There’s also an implicit tolerance message: if there are many gods (values) and they are all real, then no single one should tyrannize. This undercuts fanaticism and encourages understanding differences as natural. Basilides is basically advocating a psychological polytheism that honours multiplicity. This idea was later picked up by archetypal psychologist James Hillman, who argued for a “polytheistic psyche” viewpoint where one doesn’t force unity prematurely but dialogues with the many inner figures.
The dialectic of opposites is still here but broadened: not only pairs, but a network of interrelated forces. Light vs. dark is one axis, but love vs. life is another, and so on – it’s a web of dialectics. The human condition is to navigate this web. The existential challenge is that we often desire the simplicity of One (because we’re “weak and desirous of company”), but growth demands facing the complexity of Many. Basilides basically says: mankind, grow up and face multiplicity without despair. In a way, this sermon philosophically underpins modern pluralistic and systemic thinking – recognizing the world as a complex system rather than a monolith.
Thematic Cross-Link: Sermon IV ties back to Sermon I’s notion that differentiation is essential, and to Sermon II’s introduction of pairs of opposites by expanding it to a plurality. It sets the stage for Sermon V and VI by shifting focus from cosmic gods to more human-scale dualities (spirituality vs. sexuality, male vs. female, etc.) The mention of Eros (god of love) and the Tree of Life in this sermon is directly picked up in the next sermon, which talks about Mater Coelestis (Heavenly Mother) and Phallos (Earthly Father) – essentially the domains of spirituality and sexuality. So think of Sermon IV as saying: “There are many gods; among them are Love and Life and also many lesser spirits.” Sermon V will zoom in on two key daemonical forces for humans (spirit and sex) and how they need to be balanced. Also, Sermon IV’s admonition about community vs. solitude differences preludes Sermon V and V’s discussion on community. In that sense, Sermon IV bridges the grand cosmic narrative to the specifics of human social and psychic life.
In summary, Sermon IV celebrates the pluribus over the unum. It champions a worldview (and soul-view) of rich diversity, warning that any attempt to enforce a singular order (externally as dogma or internally as rigid ego control) will harm the living essence of the world and the self. True wholeness is not homogeneity but the harmonious interplay of many parts – a theme Jung returns to in his idea of individuation as integrating the many into a meaningful unity (not a flattening unity, but a unity-in-diversity). This is the key to moving forward: after accepting the necessity of opposites in Sermon II-III, we now accept the necessity of multiplicity in general, which becomes particularly important when looking at the next sphere: human life, with its polar forces of sex and spirit, its need for both solitude (individuation) and community.

(Dataset records)
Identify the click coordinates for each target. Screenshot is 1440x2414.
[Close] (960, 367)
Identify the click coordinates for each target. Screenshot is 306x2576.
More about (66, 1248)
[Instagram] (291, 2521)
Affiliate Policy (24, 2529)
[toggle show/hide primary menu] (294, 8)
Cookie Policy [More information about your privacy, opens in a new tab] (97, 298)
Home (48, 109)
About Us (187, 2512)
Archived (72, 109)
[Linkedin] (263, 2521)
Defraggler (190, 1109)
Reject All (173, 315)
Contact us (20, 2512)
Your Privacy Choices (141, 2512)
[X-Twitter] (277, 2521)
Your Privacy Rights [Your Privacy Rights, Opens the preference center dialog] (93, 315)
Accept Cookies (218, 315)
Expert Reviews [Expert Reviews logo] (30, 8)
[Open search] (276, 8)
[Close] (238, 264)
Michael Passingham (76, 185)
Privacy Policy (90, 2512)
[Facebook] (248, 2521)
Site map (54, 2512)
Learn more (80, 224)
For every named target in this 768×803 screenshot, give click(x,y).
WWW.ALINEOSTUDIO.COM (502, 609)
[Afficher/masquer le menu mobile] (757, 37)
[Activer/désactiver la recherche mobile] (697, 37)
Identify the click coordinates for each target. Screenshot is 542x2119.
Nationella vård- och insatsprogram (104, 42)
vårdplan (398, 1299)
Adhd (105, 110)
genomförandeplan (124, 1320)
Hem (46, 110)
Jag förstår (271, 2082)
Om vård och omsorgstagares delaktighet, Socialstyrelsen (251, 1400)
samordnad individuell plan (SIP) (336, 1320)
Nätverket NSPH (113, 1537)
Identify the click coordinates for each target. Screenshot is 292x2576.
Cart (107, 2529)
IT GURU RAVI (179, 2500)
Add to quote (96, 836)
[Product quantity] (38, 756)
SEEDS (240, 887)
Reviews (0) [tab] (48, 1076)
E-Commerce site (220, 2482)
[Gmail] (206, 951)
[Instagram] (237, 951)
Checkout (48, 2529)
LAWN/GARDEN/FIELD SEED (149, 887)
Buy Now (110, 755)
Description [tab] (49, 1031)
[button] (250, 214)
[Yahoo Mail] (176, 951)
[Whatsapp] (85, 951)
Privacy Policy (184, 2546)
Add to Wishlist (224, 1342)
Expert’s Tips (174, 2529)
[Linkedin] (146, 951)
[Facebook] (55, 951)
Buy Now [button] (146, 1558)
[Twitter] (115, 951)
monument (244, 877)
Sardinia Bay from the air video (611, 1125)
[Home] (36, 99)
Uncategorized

Exercise tasks >>
1 > From the commentary on Sermon IV, copy the passage that runs from "The dialectic of" up to and including "than a monolith.".
2 > List every pair that the commentary on Sermon IV sets against each other with "vs."
3 > Summarize the commentary on Sermon IV in two sentences.

Answers by item number >>
1 >
The dialectic of opposites is still here but broadened: not only pairs, but a network of interrelated forces. Light vs. dark is one axis, but love vs. life is another, and so on – it’s a web of dialectics. The human condition is to navigate this web. The existential challenge is that we often desire the simplicity of One (because we’re “weak and desirous of company”), but growth demands facing the complexity of Many. Basilides basically says: mankind, grow up and face multiplicity without despair. In a way, this sermon philosophically underpins modern pluralistic and systemic thinking – recognizing the world as a complex system rather than a monolith.

2 >
- light vs. dark
- love vs. life
- spirituality vs. sexuality
- male vs. female
- community vs. solitude

3 > Sermon IV celebrates the many over the one, championing rich diversity and warning that enforcing a singular order, whether as external dogma or as rigid ego control, harms the living essence of the world and the self. It broadens the dialectic of opposites into a web of interrelated forces and bridges the grand cosmic narrative to human social and psychic life, which Sermon V takes up through spirit and sex.